EXERCISE REQUIREMENTS >>
Extract every line of the records below verbatim, altering nothing.

───

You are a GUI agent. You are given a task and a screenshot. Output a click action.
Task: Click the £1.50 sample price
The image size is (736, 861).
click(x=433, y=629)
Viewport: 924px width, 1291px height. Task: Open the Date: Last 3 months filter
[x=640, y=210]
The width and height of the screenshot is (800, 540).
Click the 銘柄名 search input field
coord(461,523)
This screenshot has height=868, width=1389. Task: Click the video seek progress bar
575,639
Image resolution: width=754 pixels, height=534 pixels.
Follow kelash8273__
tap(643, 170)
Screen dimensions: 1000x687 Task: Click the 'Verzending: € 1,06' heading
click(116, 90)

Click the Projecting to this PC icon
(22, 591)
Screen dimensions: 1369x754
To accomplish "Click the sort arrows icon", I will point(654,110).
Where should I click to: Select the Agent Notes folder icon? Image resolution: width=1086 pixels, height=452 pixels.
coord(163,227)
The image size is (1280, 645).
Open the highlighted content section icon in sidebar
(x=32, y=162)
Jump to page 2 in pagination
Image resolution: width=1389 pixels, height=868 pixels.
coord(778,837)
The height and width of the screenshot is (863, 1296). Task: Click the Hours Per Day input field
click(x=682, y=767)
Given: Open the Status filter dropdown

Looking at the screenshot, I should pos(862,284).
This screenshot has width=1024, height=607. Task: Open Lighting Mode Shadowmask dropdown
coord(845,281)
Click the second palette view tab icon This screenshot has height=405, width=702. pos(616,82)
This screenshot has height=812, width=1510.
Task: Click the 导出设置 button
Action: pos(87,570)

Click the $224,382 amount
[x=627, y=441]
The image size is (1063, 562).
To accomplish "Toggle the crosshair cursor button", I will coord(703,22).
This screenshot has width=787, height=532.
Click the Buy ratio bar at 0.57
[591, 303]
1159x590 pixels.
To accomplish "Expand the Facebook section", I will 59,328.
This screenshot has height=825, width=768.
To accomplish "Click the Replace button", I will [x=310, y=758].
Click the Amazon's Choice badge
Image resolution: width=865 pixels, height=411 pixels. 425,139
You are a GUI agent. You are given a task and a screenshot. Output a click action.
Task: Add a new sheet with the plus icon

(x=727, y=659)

───

REPLY TO THE EXERCISE >>
You are a GUI agent. You are given a task and a screenshot. Output a click action.
Task: Click the £1.50 sample price
The image size is (736, 861).
click(x=433, y=629)
Viewport: 924px width, 1291px height. Task: Open the Date: Last 3 months filter
[x=640, y=210]
The width and height of the screenshot is (800, 540).
Click the 銘柄名 search input field
coord(461,523)
This screenshot has height=868, width=1389. Task: Click the video seek progress bar
575,639
Image resolution: width=754 pixels, height=534 pixels.
Follow kelash8273__
tap(643, 170)
Screen dimensions: 1000x687 Task: Click the 'Verzending: € 1,06' heading
click(116, 90)

Click the Projecting to this PC icon
(22, 591)
Screen dimensions: 1369x754
To accomplish "Click the sort arrows icon", I will point(654,110).
Where should I click to: Select the Agent Notes folder icon? Image resolution: width=1086 pixels, height=452 pixels.
coord(163,227)
The image size is (1280, 645).
Open the highlighted content section icon in sidebar
(x=32, y=162)
Jump to page 2 in pagination
Image resolution: width=1389 pixels, height=868 pixels.
coord(778,837)
The height and width of the screenshot is (863, 1296). Task: Click the Hours Per Day input field
click(x=682, y=767)
Given: Open the Status filter dropdown

Looking at the screenshot, I should pos(862,284).
This screenshot has width=1024, height=607. Task: Open Lighting Mode Shadowmask dropdown
coord(845,281)
Click the second palette view tab icon This screenshot has height=405, width=702. pos(616,82)
This screenshot has height=812, width=1510.
Task: Click the 导出设置 button
Action: pos(87,570)

Click the $224,382 amount
[x=627, y=441]
The image size is (1063, 562).
To accomplish "Toggle the crosshair cursor button", I will coord(703,22).
This screenshot has width=787, height=532.
Click the Buy ratio bar at 0.57
[591, 303]
1159x590 pixels.
To accomplish "Expand the Facebook section", I will 59,328.
This screenshot has height=825, width=768.
To accomplish "Click the Replace button", I will [x=310, y=758].
Click the Amazon's Choice badge
Image resolution: width=865 pixels, height=411 pixels. 425,139
You are a GUI agent. You are given a task and a screenshot. Output a click action.
Task: Add a new sheet with the plus icon

(x=727, y=659)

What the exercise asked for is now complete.